# Task objective
Repeat the data word for word, beginning at its first line and stopping after the line that contains "[x=299, y=635]".
Start Supplied data
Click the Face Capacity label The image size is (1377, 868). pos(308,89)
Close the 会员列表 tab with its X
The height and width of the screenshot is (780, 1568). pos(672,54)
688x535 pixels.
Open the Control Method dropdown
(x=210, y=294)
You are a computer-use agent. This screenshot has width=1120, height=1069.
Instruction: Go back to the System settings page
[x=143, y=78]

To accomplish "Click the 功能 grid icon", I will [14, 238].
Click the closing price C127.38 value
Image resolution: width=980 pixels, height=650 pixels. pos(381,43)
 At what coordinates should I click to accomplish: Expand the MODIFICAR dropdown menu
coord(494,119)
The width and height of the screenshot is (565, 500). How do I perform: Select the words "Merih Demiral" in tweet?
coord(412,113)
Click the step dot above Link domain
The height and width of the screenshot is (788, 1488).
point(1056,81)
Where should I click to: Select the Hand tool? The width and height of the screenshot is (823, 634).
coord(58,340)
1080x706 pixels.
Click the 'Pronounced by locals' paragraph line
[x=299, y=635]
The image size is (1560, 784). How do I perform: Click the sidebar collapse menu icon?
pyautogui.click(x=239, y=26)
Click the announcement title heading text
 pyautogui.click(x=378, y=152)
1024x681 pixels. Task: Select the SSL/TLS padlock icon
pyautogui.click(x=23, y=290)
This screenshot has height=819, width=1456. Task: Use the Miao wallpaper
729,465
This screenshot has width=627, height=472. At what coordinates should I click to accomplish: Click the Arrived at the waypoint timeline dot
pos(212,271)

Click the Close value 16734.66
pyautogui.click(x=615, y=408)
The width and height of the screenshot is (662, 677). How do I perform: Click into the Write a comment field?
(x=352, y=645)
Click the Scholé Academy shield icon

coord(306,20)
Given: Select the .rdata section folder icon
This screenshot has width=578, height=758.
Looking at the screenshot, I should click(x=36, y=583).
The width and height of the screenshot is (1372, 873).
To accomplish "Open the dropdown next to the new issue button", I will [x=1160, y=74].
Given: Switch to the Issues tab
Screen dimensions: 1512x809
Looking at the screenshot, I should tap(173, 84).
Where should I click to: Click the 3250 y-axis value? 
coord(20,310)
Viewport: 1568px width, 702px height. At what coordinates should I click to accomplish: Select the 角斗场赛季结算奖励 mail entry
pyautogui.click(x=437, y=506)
End Supplied data
# Finished task
Click the Face Capacity label The image size is (1377, 868). pos(308,89)
Close the 会员列表 tab with its X
The height and width of the screenshot is (780, 1568). pos(672,54)
688x535 pixels.
Open the Control Method dropdown
(x=210, y=294)
You are a computer-use agent. This screenshot has width=1120, height=1069.
Instruction: Go back to the System settings page
[x=143, y=78]

To accomplish "Click the 功能 grid icon", I will [14, 238].
Click the closing price C127.38 value
Image resolution: width=980 pixels, height=650 pixels. pos(381,43)
 At what coordinates should I click to accomplish: Expand the MODIFICAR dropdown menu
coord(494,119)
The width and height of the screenshot is (565, 500). How do I perform: Select the words "Merih Demiral" in tweet?
coord(412,113)
Click the step dot above Link domain
The height and width of the screenshot is (788, 1488).
point(1056,81)
Where should I click to: Select the Hand tool? The width and height of the screenshot is (823, 634).
coord(58,340)
1080x706 pixels.
Click the 'Pronounced by locals' paragraph line
[x=299, y=635]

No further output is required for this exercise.